Guocan Wu

Mapping near-surface air temperature, pressure, relative humidity and wind speed over Mainland China with high spatiotemporal resolution

As part of a joint effort to construct an atmospheric forcing dataset for mainland China with high spatiotemporal resolution, a new approach is proposed to construct gridded near-surface temperature, relative humidity, wind speed and surface pressure with a resolution of 1 km×1 km. The approach comprises two steps: (1) fit a partial thin-plate smoothing spline with orography and reanalysis data as explanatory variables to ground-based observations for estimating a trend surface; (2) apply a simple kriging procedure to the residual for trend surface correction.The proposed approach is applied to observations collected at approximately 700 stations over mainland China. The generated forcing fields are compared with the corresponding components of the National Centers for Environmental Prediction (NCEP) Climate Forecast System Reanalysis dataset and the Princeton meteorological forcing dataset. The comparison shows that, both within the station network and within the resolutions of the two gridded datasets, the interpolation errors of the proposed approach are markedly smaller than the two gridded datasets.

Using Analysis State to Construct a Forecast Error Covariance Matrix in Ensemble Kalman Filter Assimilation

Correctly estimating the forecast error covariance matrix is a key step in any data assimilation scheme. If it is not correctly estimated, the assimilated states could be far from the true states. A popular method to address this problem is error covariance matrix inflation. That is, to multiply the forecast error covariance matrix by an appropriate factor. In this paper, analysis states are used to construct the forecast error covariance matrix and an adaptive estimation procedure associated with the error covariance matrix inflation technique is developed.The proposed assimilation scheme was tested on the Lorenz-96 model and 2D Shallow Water Equation model, both of which are associated with spatially correlated observational systems. The experiments showed that by introducing the proposed structure of the forecast error covariance matrix and applying its adaptive estimation procedure, the assimilation results were further improved.

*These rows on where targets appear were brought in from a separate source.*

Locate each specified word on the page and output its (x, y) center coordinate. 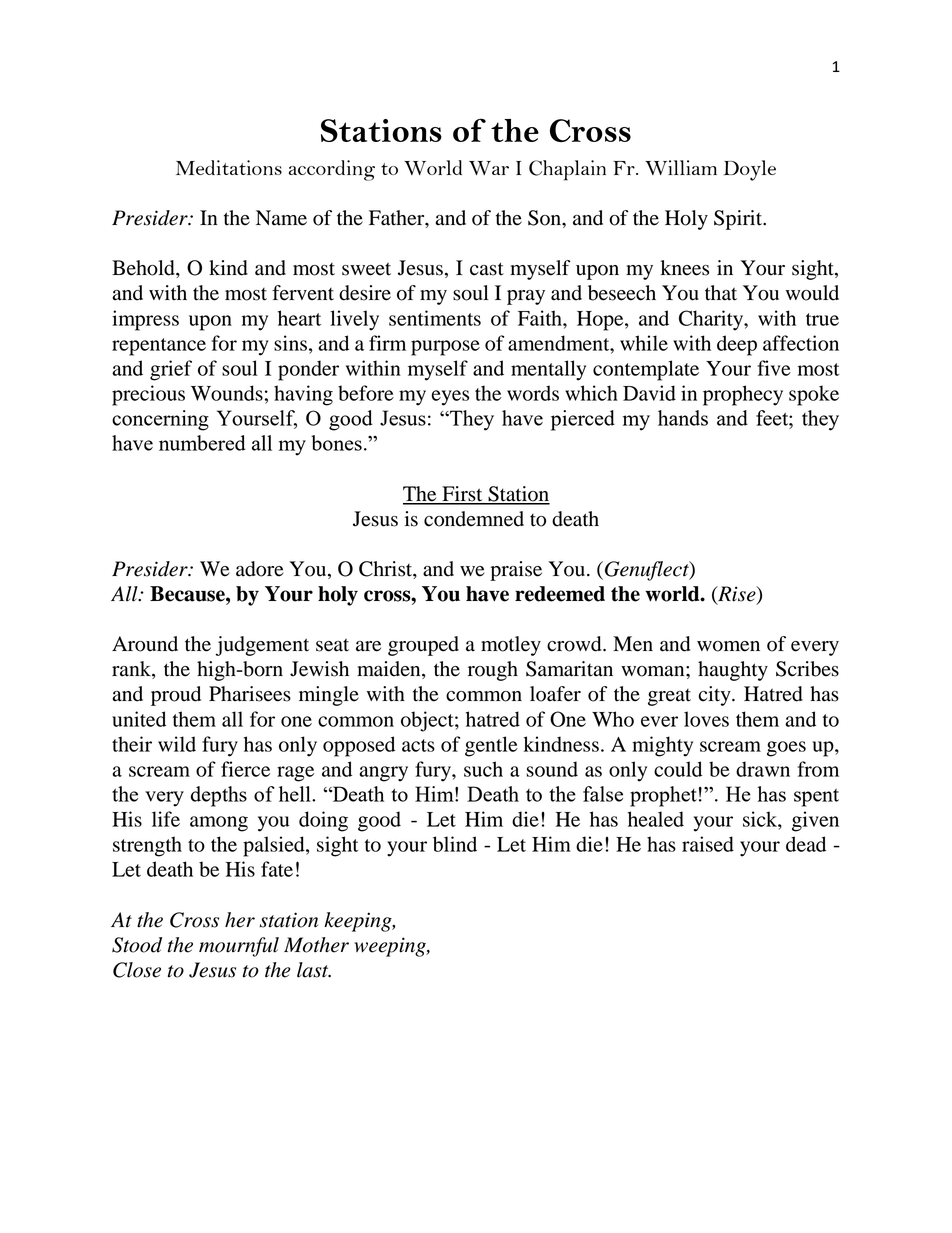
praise (516, 571)
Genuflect (648, 571)
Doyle (750, 170)
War (489, 168)
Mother (316, 945)
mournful (239, 947)
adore (260, 569)
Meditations (229, 167)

Inflation adjustment on error covariance matrix of ensemble Kalman filter

In ensemble Kalman filter assimilation, the estimated forecast error covariance matrix and prior observational error covariance matrix could be far from the truth. This is likely to significantly affect the assimilation results. To compensate, this paper introduce two inflation factors to adjust forecast and observational error covariance respectively and estimate them simultaneously in one assimilation circle. The proposed schemes are tested using Lorenz-96 model, with a class of nonlinear observational operators. It illustrates that the improved assimilation schemes perform better than the original scheme.

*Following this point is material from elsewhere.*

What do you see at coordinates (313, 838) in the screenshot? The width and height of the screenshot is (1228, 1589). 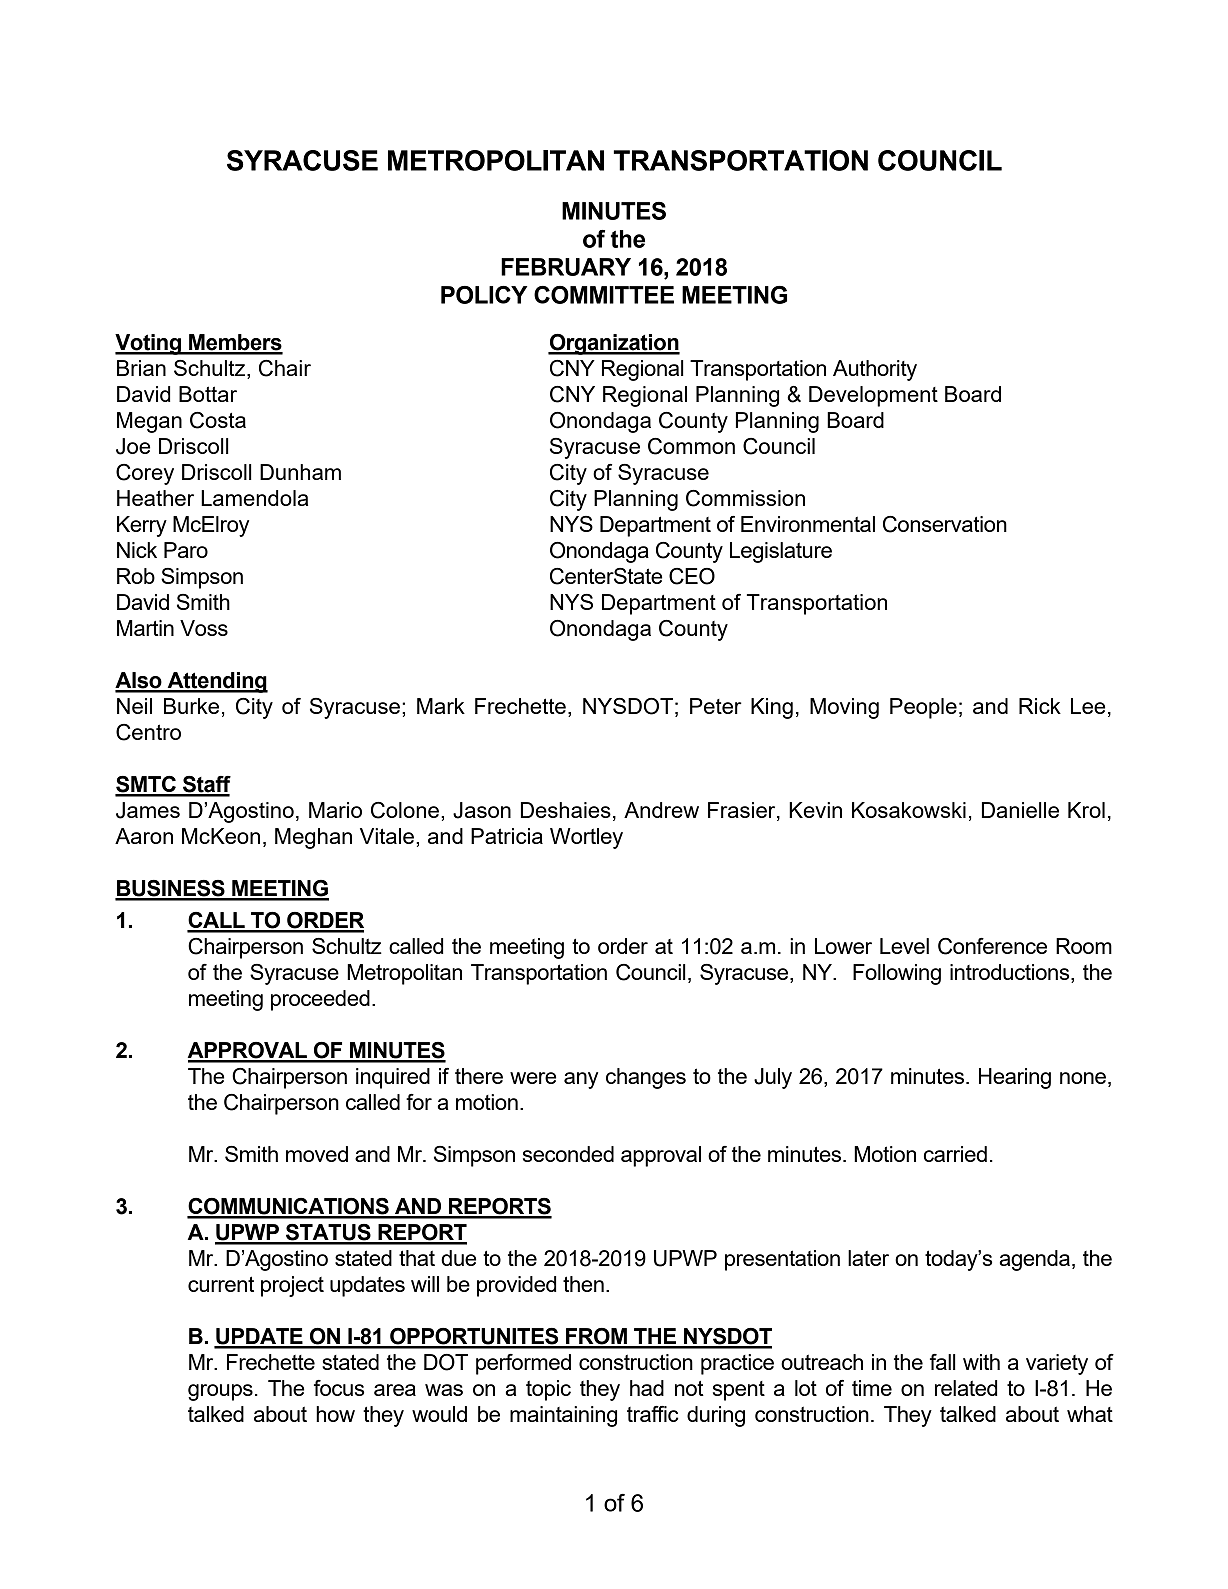 I see `Meghan` at bounding box center [313, 838].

Chinese regional high space-time resolution fusion rainfall model exploration based on site and remote sensing data

This paper used the methods of thin-plate spline multisource data fusion, generating China area precipitation for 3 hours time resolution and spatial resolution of 5×5 km. The comparison with general interpolation, Kriging interpolation and remote sensing data inversion method through the actual data illustrates the superiority of the proposed method.

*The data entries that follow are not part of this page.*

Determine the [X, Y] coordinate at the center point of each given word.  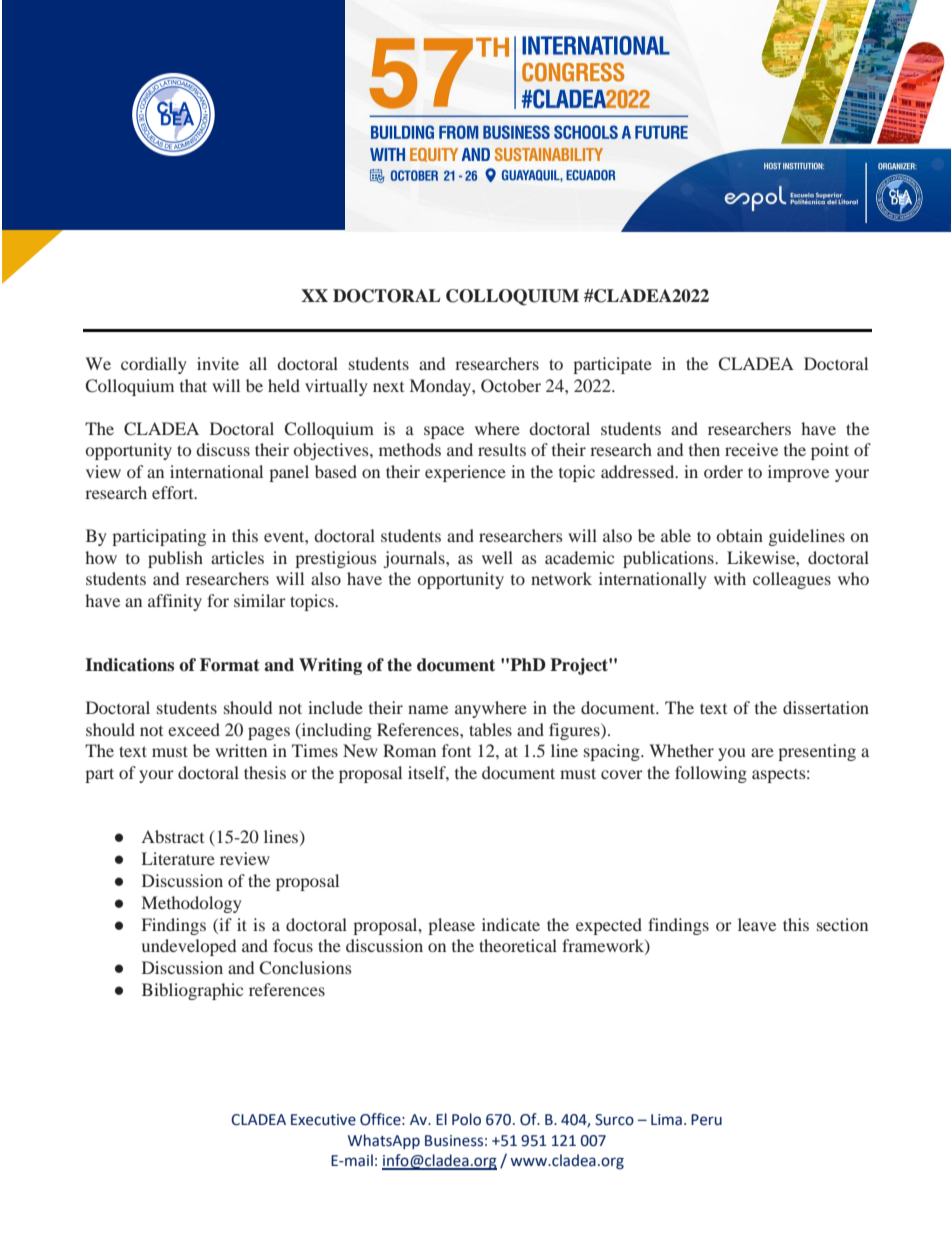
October [511, 386]
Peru [706, 1120]
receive [751, 449]
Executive [323, 1120]
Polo [466, 1119]
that [193, 385]
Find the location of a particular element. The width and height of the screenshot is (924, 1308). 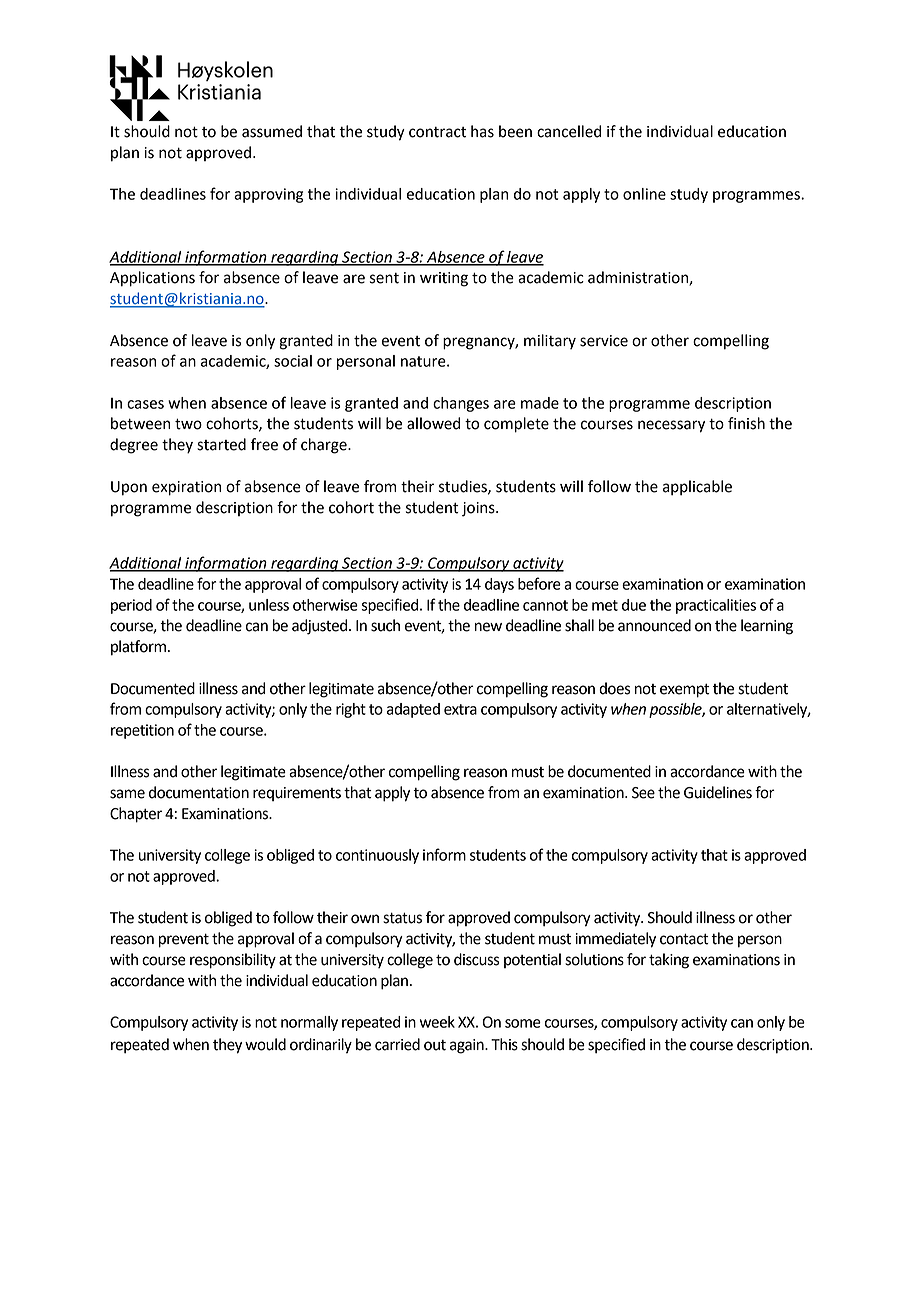

documentation is located at coordinates (199, 792).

Prediction method of the transformed data

In Meteorology, we often get data products we need by doing statistical analysis to observation data. Its very important for meteorology forecasting and disaster Warning. When we do statistic modeling, the data are not always normal distribution, so we transform the data to a new one first and then modeling. In this paper, we mainly consider how to forecast origin variable from experience model forecast value. On this question, people always consider less about the error from inverse transformation. We mainly use Monte Carlo method, which can be used to deal with kinds of transform function. In the third part, I have simulated logarithmic transformation to compare RMSE of Monte Carlo method and inverse. It can be see that Monte Carlo can decrease origin variables prediction error.